Low bonuses could create City skills gap
The City may soon experience a drastic skills gap in the financial services sector due to rising dissatisfaction with bonuses among the next generation of professionals, according to recent research.
The study by recruitment firm Morgan McKinley found that 83% of people with one to two years’ experience in the finance industry are dissatisfied with their bonus.
25% of respondents said they are planning to leave their current job as a direct result of their bonuses not meeting their expectations.
The survey questioned individuals working in banking, asset management, insurance and the Big Four. The majority of respondents who perceived their bonuses as too low are those from 'Generation Y', also referred to as the 'millennial' generation, researchers said.
Bonuses are likely to stay the same or be reduced as a result of public dissatisfaction with high bonus payments for City bankers, according to the report.
Citigroup, Deutsche Bank and RBS paid the highest average bonuses to financial workers last year, according to separate research by Emolument.com released last month. However, all of the big banks displayed a drop in bonuses among senior managers, apart from Citigroup, which saw a rise of 4%.
“The public may be happier that the days of controversial bonuses are over but it's clear that the industry needs to do much more to make jobs in the City attractive,” said Hakan Enver, operations director at Morgan McKinley.
“It seems that the days of the big bonus culture is diminishing and they are unlikely to return with banks appearing to be showing more restraint when it comes to paying out large sums of bonuses. Many city workers have reported a fall in their bonus packets compared to last year.”
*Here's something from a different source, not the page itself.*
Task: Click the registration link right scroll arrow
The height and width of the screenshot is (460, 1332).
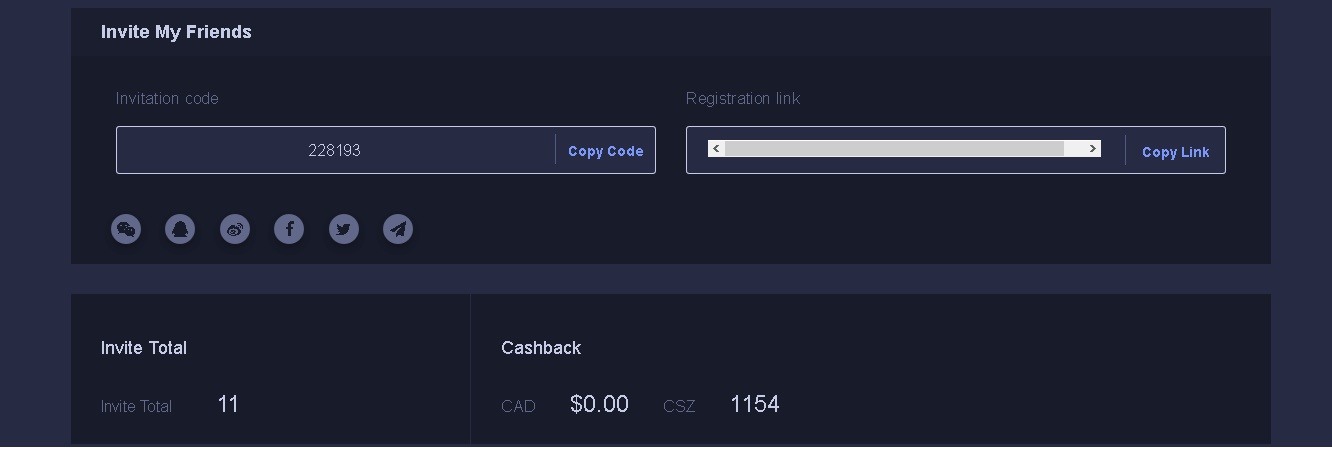Action: coord(1093,149)
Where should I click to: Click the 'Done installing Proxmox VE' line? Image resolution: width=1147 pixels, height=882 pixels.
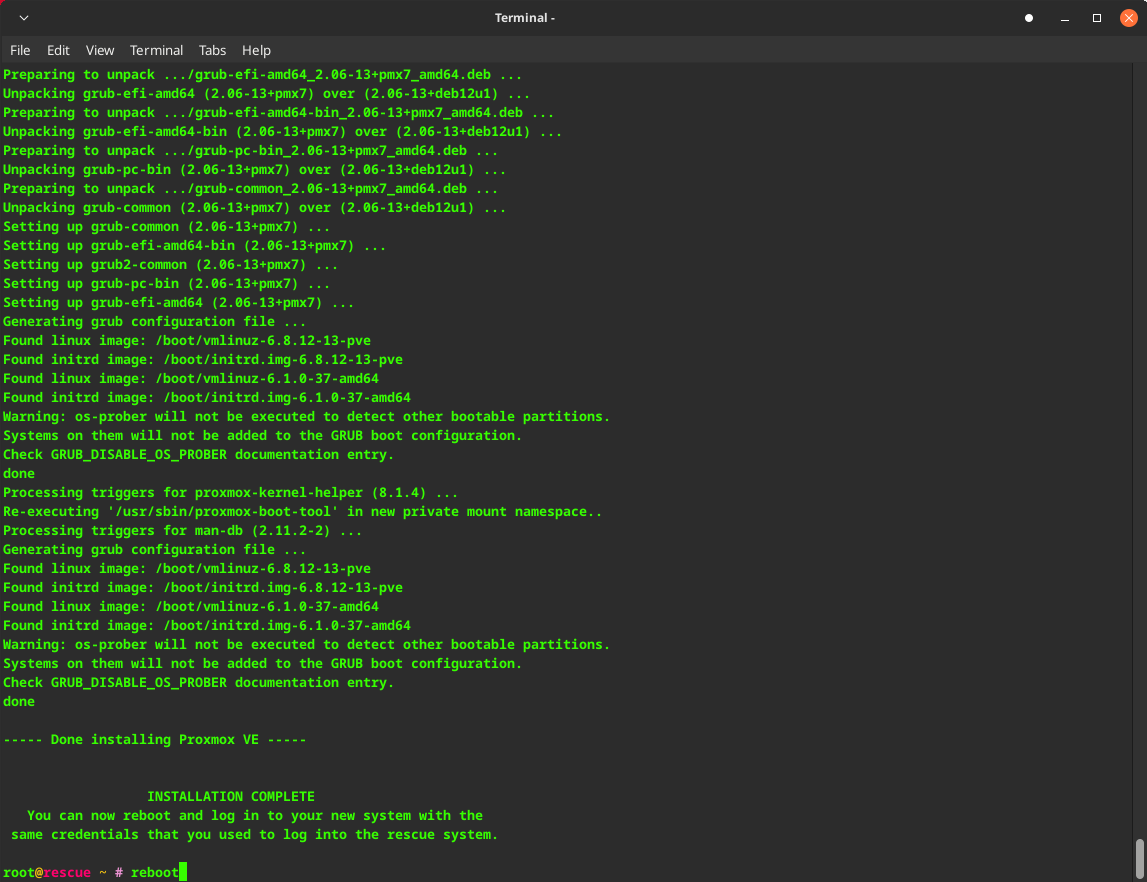pyautogui.click(x=155, y=740)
However, out of the 38% of workers who either did not receive a bonus or whose bonuses had remained the same, a third (31%) were compensated with an increase in fixed pay/basic salary.
It seems that finance workers may be going against the grain when it comes to job satisfaction. Last month recruitment website Indeed released a study that found that the number one influence for happiness in the workplace was a good work-life balance, with compensation and benefits ranked the lowest.